I was delighted to hear from Alexandra again a month before the wedding date, when she asked me to write place names and menus for the wedding reception.
The colours and fine paper choice was the same; the menus with 112 words apiece were a challenge to write in a tiny calligraphy script – but they were a joy to write.
Pricing for wedding menus depends on the word count, colours and paper types. Do get in touch if you’d like to find out more.
Last week was a bizarre and wonderful mix of calligraphy commissions – if anyone imagines the life of a calligrapher to be all wedding invitations, it couldn’t be further from the truth!
It’s one of my favourite things about Etsy: the requests for bespoke calligraphy commissions which come from all over the world can be anything, and no two weeks are the same.
This memorial scholarship award certificate was almost 600 words in modern calligraphy lettering, so space was at a premium even on A2 paper. Planning the layout for a piece like this takes a while and has to be meticulous – after 10 hours of writing you simply can’t afford to run out of space!
I generally take a few goes to be happy with the lettering on an important commission like this – the flow and rhythm of the calligraphy has to look and feel right… on this occasion it meant my first two attempts at the opening paragraph went in the recycling. The third just flowed and felt right – and this is the version you see.
Way back in 2012 I first came across Cox & Cox‘s handmade place cards. They were beautiful, handmade paper with soft, torn edges. Cox & Cox advertised them as being ‘beautiful to write on’ – but the opposite was true! These were rough, fibrous and almost impossible to write on with a calligraphy nib and ink.

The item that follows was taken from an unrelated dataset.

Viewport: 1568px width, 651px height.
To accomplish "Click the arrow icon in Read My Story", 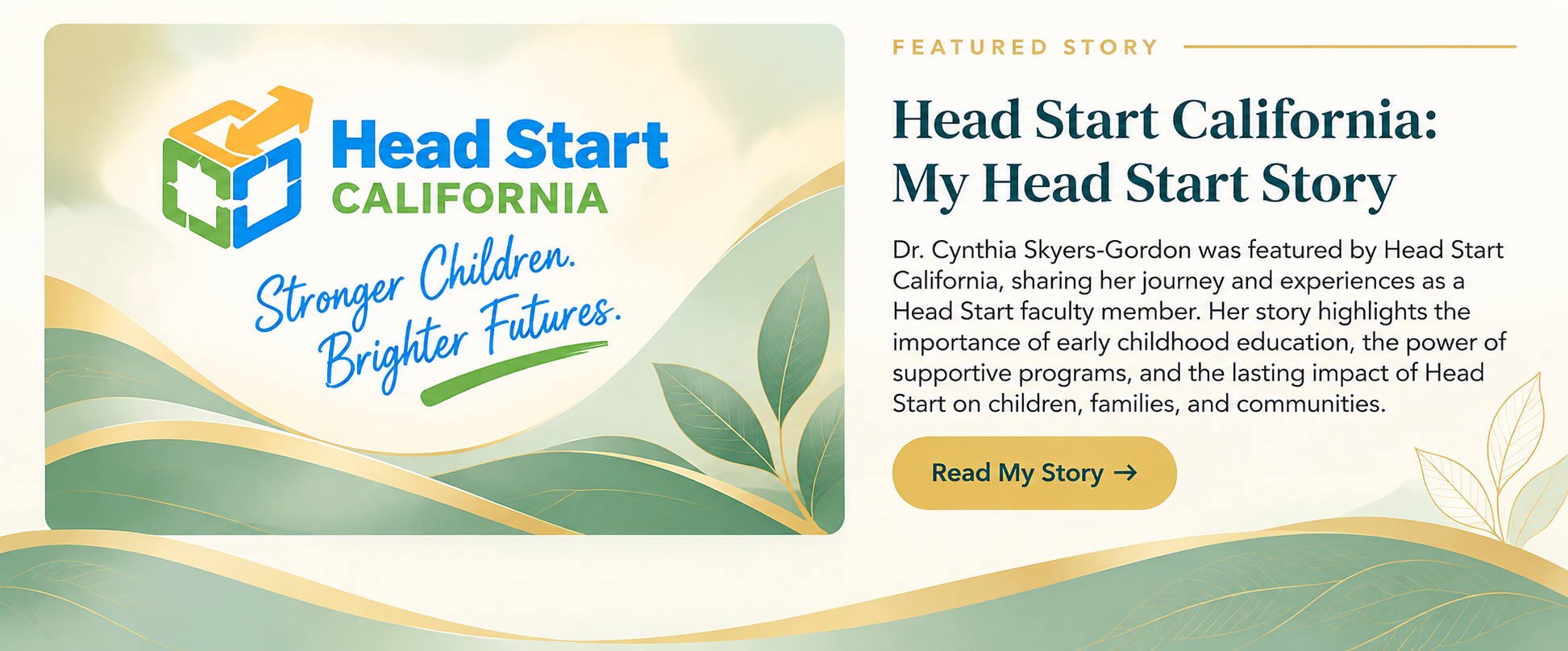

But handmade papers are more popular now, more widely available and in a wider range of finishes. There are handmade paper makers who work primarily with calligraphers and wedding stylists too. Silk & Willow were the first; lovely Kate Cullen has launched her own handmade papers for the UK wedding market this year.
Are they suitable for calligraphy? The truth is, they’re incredibly hard to write on – but they are so beautiful it would be criminal not to try!
This week I’ve been writing invitations on Silk & Willow papers. They’re fibrous – cotton rag papers have long fibres which bind the paper together. But they don’t always lay flat, and they catch between the tines of a calligraphy nib. This makes choosing a nib super hard!
Rough surfaced papers wear nibs quickly. I’d bought in plenty of spares for this week’s order – and luckily I’d stocked up on some of my fave ‘standard’ nibs at the same time. Things weren’t going to work out as planned…
I’d had an email chat with Emily (the bride) where I’d mentioned I’d need to test the paper was ok for calligraphy – she sent me her Silk & Willow paper and I tested it with a Leonardt EF Principal nib – not too flexible, to allow fine hairlines which were essential for the small stationery and contemporary wedding invitation wording.
The test was a success, but I did have to warn Emily that fibres would catch in the nib as I wrote, and they’d create some thicker lines and curves.
We went ahead with Emily’s blessing.
The Leonardt nib wore very quickly as expected. The key to writing on handmade papers is to go super slowly, especially around curves and corners where the nib is travelling sideways. Loose fibres will catch in the nib – there’s no escaping it – so the trick is to watch every tiny movement of the pen and be ready to stop at the barest fraction of a second’s notice.
A brand new nib causes fewer problems. As the nibs I was using wore, they picked up more fibres and slowed me down, so I tried alternatives to the Leonardt nib on a similar paper – and surprisingly, the Nikko G performed best of all. It’s not sharp, and it’s tight enough to make super thin hairlines on handmade papers. Win!
I finished Emily and Matthew’s invitations happily with the Nikko G. They have a few little catches where the nib dragged those tiny fibres across, but overall the effect is beautiful. Hand calligraphy on handmade papers is a special kind of magic – it’s raw and real and I love it.